Most of our work will be done as bash commands typed in the Terminal provided by RStudio. Throughout this walkthrough, commands will be presented as follows:

this is an example command

Following each command will be a table that goes through and explains each part of the command explicitly:

Command line parameter	Description
this	An example command
is	An example option used in the example command
an	An example option used in the example command
example	An example option used in the example command
command	An example option used in the example command

The goal of providing these tables is to break-down some of the 'black box' that command line tools can sometimes feel like. Hopefully this is helpful. If not, feel free to skip over these tables when you see them!

Tip - Help menus

A general convention among command-line software is to provide a help menu for programs that lists common options. These can generally viewed from the command line with the -h option as follows:

<program> -h -or- <program> <sub-program> -h

For Linux commands, documentation is generally available with the man command (man is short for manual):

man <command>

man opens a text viewer that can be navigated with the arrow keys and exited simply by typing q. If you're ever stuck or want to know more about a program's options, try these!

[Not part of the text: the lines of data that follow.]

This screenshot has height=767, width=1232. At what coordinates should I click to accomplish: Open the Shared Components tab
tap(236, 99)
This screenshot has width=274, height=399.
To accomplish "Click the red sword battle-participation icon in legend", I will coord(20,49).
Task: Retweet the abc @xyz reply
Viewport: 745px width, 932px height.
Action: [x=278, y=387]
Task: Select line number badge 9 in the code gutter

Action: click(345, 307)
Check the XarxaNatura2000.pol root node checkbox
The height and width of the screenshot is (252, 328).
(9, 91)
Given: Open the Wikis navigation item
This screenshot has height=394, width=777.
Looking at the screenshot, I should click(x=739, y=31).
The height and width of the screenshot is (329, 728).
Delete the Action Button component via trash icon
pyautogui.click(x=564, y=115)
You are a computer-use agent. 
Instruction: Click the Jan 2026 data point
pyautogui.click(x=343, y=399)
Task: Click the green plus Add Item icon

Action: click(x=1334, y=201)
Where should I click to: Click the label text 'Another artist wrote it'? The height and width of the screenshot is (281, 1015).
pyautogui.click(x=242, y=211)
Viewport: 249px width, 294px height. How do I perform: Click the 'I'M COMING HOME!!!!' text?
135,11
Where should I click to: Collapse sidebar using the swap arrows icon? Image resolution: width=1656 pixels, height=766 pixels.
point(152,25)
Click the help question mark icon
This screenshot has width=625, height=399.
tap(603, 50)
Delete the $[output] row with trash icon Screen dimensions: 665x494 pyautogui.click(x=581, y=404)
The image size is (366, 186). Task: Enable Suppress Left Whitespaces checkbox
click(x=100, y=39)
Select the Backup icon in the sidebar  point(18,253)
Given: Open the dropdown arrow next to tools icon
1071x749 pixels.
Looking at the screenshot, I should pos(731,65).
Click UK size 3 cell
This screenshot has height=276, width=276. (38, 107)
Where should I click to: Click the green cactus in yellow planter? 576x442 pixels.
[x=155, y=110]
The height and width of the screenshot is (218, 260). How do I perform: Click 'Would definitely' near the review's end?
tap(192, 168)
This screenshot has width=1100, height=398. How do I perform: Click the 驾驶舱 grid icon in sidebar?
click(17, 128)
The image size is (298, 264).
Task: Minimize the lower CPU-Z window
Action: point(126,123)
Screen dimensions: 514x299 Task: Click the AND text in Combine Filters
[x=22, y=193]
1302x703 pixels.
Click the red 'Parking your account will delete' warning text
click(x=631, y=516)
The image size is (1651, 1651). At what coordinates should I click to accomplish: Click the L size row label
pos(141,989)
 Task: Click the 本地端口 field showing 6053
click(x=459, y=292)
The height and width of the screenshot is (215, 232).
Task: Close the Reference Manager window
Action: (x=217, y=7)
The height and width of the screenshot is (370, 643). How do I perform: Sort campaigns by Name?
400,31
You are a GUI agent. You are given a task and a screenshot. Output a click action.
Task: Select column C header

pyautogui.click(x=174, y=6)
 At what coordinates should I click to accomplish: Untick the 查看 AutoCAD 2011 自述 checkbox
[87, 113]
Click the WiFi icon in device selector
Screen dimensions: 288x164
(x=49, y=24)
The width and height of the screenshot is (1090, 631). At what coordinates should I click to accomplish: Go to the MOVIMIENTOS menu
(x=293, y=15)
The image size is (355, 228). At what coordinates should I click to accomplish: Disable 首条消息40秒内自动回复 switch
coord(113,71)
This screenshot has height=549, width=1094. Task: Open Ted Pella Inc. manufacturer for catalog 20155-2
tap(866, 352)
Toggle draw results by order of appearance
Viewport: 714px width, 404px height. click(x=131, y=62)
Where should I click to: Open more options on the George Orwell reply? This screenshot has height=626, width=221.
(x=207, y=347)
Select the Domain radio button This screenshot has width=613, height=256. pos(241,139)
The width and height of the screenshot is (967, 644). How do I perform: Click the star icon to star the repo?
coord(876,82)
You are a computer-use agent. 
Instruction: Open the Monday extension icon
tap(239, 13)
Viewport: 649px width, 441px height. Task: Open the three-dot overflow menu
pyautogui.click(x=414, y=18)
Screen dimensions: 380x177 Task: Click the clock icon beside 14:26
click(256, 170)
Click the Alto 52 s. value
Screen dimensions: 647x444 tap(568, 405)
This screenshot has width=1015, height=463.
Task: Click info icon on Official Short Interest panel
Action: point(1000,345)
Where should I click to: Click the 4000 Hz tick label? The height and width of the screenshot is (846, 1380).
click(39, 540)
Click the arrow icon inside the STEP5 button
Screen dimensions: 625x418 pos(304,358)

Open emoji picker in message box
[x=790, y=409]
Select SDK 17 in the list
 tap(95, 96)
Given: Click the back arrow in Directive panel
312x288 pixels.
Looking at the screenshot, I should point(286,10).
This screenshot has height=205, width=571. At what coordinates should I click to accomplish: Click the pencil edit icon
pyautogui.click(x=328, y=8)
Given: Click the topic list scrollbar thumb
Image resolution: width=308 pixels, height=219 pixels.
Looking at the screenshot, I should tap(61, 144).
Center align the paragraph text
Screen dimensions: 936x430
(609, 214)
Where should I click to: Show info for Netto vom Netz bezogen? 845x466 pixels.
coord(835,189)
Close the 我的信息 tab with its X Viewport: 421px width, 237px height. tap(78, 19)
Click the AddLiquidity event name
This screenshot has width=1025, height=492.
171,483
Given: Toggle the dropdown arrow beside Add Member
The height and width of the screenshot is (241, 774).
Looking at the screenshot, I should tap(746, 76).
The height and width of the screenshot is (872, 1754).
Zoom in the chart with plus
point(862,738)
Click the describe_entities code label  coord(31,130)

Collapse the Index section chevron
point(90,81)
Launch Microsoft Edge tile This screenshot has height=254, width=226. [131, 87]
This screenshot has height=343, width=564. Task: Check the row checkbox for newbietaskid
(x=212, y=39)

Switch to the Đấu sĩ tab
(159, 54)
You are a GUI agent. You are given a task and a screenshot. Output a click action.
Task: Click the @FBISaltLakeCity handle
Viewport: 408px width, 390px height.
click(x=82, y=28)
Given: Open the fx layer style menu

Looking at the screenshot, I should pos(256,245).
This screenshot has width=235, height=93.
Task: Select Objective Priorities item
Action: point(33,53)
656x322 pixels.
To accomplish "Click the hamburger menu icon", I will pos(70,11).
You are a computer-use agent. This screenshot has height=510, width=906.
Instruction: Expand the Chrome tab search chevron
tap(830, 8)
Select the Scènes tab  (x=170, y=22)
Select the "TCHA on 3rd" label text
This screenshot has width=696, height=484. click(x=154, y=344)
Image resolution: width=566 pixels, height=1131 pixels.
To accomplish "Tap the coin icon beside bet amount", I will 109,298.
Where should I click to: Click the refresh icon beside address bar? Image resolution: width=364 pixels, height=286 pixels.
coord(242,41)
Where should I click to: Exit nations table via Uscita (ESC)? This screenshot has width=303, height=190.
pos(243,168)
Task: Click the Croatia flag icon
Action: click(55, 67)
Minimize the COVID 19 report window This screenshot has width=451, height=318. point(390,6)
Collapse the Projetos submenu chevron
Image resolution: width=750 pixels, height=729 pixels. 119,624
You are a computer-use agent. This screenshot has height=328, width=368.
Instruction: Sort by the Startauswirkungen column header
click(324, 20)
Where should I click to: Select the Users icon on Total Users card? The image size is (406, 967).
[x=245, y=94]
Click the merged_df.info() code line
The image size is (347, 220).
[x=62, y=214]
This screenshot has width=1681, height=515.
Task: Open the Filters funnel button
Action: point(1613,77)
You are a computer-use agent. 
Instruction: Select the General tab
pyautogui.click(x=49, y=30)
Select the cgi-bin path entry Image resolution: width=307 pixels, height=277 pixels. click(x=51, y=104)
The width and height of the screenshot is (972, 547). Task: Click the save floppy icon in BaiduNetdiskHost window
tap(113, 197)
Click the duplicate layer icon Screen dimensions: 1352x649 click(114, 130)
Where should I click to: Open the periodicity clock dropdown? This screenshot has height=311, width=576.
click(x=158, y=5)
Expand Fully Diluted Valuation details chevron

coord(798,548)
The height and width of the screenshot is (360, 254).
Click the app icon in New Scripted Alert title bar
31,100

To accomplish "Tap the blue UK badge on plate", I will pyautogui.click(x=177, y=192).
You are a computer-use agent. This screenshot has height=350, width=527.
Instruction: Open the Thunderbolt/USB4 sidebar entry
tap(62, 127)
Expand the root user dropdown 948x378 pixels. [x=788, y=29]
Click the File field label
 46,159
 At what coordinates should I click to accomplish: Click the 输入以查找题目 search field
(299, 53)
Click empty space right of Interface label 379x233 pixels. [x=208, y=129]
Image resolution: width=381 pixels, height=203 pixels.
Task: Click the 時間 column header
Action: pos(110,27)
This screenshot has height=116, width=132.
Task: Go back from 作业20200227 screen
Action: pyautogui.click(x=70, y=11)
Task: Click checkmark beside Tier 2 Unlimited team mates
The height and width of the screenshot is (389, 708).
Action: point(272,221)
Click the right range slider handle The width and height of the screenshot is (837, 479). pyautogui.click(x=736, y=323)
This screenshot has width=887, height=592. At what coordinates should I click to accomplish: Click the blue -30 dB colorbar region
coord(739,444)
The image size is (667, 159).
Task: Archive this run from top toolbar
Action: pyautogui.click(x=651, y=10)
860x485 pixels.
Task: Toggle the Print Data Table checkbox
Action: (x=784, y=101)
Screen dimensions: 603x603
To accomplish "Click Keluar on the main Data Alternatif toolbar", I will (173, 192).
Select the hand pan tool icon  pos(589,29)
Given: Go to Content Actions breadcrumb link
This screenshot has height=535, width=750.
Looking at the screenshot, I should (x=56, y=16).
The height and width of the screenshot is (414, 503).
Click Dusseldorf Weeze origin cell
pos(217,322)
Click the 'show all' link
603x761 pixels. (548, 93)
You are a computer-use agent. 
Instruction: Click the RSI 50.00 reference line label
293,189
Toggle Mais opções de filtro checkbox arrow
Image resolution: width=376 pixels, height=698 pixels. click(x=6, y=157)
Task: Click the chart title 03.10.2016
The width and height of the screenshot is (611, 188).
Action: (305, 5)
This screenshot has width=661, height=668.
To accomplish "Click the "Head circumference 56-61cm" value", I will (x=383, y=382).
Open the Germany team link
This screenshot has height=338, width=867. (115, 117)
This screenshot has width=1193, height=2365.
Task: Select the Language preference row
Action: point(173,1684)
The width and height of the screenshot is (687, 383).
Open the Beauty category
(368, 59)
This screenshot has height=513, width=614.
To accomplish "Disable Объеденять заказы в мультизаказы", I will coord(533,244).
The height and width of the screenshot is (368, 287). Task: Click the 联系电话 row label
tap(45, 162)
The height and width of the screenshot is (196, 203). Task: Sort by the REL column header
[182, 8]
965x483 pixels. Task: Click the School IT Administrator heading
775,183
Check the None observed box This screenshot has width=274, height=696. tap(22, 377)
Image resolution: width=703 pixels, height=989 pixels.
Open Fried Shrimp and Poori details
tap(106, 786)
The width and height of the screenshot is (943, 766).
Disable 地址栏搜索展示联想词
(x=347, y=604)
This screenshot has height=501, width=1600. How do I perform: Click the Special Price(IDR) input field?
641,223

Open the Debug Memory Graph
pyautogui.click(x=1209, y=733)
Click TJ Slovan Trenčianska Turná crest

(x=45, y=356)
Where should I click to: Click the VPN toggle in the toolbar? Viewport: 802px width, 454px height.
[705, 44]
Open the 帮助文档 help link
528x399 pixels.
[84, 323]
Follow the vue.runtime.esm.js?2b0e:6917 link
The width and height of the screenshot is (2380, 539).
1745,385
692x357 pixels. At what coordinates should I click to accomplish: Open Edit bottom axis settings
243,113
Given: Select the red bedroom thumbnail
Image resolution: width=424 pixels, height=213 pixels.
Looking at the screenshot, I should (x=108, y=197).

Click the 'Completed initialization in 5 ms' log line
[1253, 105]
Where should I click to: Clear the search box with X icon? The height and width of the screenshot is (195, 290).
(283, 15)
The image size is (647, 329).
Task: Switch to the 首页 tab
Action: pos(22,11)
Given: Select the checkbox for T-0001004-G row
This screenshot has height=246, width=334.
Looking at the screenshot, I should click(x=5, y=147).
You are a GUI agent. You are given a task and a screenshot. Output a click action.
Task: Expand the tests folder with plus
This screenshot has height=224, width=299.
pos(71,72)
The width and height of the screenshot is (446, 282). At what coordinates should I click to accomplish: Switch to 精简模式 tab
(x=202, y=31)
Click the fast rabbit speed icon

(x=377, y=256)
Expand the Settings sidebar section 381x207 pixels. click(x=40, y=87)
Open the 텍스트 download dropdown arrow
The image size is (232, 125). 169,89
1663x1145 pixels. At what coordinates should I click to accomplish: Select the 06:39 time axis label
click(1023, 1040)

Commands that you should run will have a green background. We will also provide some commands that are beneficial to see, but do not necessarily need to be run using a red background, like so:

this is an example command that won't be run

Additionally, one of the most important and often overlooked parts of bioinformatics analyses is to simply look at ones data. There will be several points where we stop to look at the output of a given program or command. When we do, a snippet of the output will be presented in the walkthrough as follows:

Here is some made up output.
Looking at your data is very important!
You can catch problems before you use the data in later analyses.

Downloading the project

Today we'll be doing some basic bioinformatics tasks from the command line. We'll get to the specifics of the data later, but for now please download the project template we've provided on github.

First, make sure you're in your home directory. If you're not, or you're not sure if you are, run the command:

cd ~

Command line parameter	Description
cd	The Linux change directory command
~	The path to the directory you want to change to. ~ is a shortcut for "the current user's home directory."

Next, download the project repository using git:

git clone https://github.com/gwct/congen-bioinformatics.git

Command line parameter	Description
git	A cross platform program for vesrion control and syncing of software and data projects.
clone	The git sub-program to make download an exact copy of a repository.
https://github.com/gwct/congen-bioinformatics.git	The URL of the project repository. This can be found on the webpage of the repository.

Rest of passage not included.